Voices of the others, started to heckle me.
"You're wasting your money."
"You're letting her get away with something."
"She has to stick it out."
"You're teaching her to be a quitter."
BACK OFF! I AM THE MOTHER. I DECIDE.
I asked myself, what is best for this child in this moment?
I thought of how beautifully Lydia described the need for recovery time after a hard day.
We skipped martial arts.
Seth and Riley played outside after dinner. By 6:30, she was okay. They were all rough and tumble with big bouncy exercise balls (formerly used for floor time) in the front yard. Riding their scooters up and down the sidewalk. Running joyfully with the neighbor's five year old.
The sky darkened behind the house, but the sun lit up the clouds in front.
She got to see her rainbow.
Riley and Seth and our little neighbor friend shrieked and jumped for joy! They tossed cut grass clippings into the air in celebration, like confetti. They squealed and danced at the site of the rainbow over our house. Tomorrow is a new day.
"Where you are right now doesn’t have to determine where you’ll end up. No one’s written your destiny for you. Here in America, you write your own destiny. You make your own future."
-President Barack Obama

13 comments:
Good call, mama! Love the joy the children got out of the rainbow...better than Tae Kwan Do yesterday, for sure!

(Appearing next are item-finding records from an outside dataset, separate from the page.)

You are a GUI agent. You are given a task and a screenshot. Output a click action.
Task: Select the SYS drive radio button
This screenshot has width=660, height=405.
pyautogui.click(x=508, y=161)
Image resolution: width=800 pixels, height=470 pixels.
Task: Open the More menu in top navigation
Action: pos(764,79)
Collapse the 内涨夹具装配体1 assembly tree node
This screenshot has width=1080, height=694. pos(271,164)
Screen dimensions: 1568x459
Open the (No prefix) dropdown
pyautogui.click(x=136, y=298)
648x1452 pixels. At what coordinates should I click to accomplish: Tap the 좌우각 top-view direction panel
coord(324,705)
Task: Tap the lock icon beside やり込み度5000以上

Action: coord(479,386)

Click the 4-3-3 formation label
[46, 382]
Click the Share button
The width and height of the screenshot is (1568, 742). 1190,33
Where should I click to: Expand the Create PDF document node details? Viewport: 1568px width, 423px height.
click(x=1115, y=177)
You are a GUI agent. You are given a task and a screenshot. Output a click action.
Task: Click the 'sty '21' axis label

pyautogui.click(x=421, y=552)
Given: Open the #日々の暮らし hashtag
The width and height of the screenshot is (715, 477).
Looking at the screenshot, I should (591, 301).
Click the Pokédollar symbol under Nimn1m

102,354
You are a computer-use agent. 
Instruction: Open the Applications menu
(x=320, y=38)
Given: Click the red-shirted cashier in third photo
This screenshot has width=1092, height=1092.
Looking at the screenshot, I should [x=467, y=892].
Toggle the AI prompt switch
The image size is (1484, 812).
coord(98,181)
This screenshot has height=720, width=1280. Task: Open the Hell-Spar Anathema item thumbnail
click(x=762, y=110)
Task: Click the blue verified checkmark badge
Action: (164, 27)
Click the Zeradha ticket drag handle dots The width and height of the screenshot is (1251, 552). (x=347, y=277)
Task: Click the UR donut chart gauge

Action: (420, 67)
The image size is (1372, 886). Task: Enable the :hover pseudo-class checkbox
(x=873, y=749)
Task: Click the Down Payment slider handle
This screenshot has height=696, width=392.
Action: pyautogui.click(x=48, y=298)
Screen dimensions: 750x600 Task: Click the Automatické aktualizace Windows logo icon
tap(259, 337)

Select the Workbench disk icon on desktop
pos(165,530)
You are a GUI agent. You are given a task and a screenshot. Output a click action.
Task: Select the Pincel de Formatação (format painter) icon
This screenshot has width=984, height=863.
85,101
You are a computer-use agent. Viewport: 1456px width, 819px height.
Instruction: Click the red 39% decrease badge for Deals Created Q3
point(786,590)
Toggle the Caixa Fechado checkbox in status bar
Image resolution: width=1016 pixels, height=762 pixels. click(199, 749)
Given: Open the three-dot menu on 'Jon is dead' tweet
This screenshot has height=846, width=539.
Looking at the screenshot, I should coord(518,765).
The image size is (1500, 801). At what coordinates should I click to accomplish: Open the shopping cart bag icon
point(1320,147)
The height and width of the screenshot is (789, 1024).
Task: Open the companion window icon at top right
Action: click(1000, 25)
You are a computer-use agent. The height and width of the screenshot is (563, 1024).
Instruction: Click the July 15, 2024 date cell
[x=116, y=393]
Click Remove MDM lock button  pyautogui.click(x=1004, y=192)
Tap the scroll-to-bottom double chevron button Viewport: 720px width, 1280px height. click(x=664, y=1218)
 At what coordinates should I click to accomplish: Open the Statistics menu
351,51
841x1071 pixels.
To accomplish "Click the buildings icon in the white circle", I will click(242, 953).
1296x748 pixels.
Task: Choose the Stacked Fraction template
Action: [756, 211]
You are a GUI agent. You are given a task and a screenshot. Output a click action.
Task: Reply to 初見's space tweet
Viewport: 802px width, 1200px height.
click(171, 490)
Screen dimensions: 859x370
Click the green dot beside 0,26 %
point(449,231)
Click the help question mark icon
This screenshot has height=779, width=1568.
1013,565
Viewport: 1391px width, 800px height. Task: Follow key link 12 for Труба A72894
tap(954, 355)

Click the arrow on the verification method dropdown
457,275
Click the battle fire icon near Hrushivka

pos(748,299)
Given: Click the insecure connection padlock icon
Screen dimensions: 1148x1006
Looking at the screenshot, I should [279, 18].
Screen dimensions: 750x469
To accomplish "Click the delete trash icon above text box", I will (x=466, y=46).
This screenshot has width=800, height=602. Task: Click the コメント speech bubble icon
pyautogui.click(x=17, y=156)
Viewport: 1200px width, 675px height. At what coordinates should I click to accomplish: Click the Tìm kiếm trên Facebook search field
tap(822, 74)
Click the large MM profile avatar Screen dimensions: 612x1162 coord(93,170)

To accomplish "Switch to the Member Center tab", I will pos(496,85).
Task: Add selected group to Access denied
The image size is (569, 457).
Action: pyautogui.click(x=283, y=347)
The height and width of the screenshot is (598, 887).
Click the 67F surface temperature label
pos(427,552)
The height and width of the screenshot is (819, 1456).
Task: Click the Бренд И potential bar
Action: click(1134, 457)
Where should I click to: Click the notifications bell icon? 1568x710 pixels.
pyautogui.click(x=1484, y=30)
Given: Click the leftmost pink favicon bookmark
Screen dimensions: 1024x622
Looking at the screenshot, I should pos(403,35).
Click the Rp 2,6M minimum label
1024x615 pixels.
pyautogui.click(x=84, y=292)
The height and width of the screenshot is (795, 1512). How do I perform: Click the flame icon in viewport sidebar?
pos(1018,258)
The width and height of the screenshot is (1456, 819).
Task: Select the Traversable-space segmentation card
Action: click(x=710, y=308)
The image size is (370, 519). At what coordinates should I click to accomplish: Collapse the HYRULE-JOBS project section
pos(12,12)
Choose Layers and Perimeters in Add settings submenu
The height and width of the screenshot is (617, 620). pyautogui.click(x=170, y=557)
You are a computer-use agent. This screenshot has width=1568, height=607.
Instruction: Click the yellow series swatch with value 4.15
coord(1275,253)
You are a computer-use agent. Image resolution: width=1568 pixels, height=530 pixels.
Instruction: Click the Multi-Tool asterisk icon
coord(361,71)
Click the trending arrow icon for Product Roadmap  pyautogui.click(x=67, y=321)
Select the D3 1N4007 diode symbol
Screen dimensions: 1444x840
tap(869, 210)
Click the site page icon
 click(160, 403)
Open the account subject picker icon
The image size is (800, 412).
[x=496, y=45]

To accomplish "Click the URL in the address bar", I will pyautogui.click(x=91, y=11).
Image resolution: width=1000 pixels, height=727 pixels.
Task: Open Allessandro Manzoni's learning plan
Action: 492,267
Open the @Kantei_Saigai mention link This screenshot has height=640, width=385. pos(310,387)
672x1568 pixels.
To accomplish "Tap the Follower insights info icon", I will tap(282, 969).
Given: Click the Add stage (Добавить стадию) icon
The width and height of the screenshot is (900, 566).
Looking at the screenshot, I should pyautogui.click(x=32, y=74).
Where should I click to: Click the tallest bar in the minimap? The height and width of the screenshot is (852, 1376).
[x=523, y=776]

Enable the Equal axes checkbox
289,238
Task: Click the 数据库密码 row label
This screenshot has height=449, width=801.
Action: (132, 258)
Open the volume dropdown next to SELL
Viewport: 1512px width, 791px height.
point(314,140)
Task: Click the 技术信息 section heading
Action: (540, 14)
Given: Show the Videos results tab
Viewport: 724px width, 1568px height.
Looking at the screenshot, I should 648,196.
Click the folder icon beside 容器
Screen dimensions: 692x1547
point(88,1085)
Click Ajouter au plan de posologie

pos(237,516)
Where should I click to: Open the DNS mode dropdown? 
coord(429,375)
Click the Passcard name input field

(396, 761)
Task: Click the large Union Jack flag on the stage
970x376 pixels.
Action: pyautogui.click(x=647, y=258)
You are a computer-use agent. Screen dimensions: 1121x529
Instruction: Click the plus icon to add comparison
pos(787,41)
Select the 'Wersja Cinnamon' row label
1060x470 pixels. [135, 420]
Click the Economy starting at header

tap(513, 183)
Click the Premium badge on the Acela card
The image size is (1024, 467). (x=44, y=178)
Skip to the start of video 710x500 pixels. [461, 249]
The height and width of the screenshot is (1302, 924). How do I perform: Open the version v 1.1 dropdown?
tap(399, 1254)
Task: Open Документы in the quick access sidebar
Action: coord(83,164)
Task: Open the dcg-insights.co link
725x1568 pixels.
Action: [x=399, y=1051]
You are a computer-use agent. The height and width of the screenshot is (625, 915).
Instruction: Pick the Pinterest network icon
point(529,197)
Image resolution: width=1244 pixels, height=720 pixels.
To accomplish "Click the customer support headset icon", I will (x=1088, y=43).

sounds like you did the right thing, mama.
you were the decider. tee hee.
Sounds like you made the right choice! And the rainbow...what a way to end the day.
How lucky that Riley got to see her rainbow! Great! I love your little prayer in the first paragraph.
Oh how well I know the voices of "the others!" Always, you have to go with the flow of the day which you did beautifully. I'm so glad the day was not only salvaged but wonderful. So cool Seth called him Barack. Love it. It sunk in.
"She needed to go elsewhere. Bikini Bottom was just the place."
Abso-you-know-what-lutely.
YOU GO.
And thank you, Lydia.
"Note to self: God loves the ignorant, the racist, the shameful, the fearful who feel separated from Who They Really Are, and the people who judge them. Amen."---
1) Thank you for that laugh. And reminder.
2) I ADORE your boyo. I want to sprinkle sugar on his, and eat him up.
3) ((R)) Can she use a little recorder, do you think? That is what I did when anxiety would make it hard for me. ;)
4) The end made me cry.
5) The kids school did NOT show the speech. !!!???!!! *sigh*
:)
Wow, how nice that the universe sent you such a vibrant rainbow hued sign that you did the right thing in listening to your instincts. Just think, had you not, there would have been more anxiety, possibly tears, or even another meltdown instead of the rainbow joy. That's what I call a good mommy moment! Well done!
-e-
So glad she got her rainbow! One of my favorite quotes is "In your heart, you know the right thing to do at each moment." I try to remind myself of that as often as possible. Love.
It can be really tough knowing when to say when, when it comes to our kids that have autism.
I've been strugling with it in getting my own kiddo to even step foot in the school.
Your post brought a tear to my eye.
Jenn B
You amaze me, Michelle. Over and over.
I'm also amazed by the folks who didn't want children to hear a message like the one Seth absorbed. But, as you so rightly point out, God loves them anyway.
And me, even though I want to set fire to their shoes while they're walking over hot sand.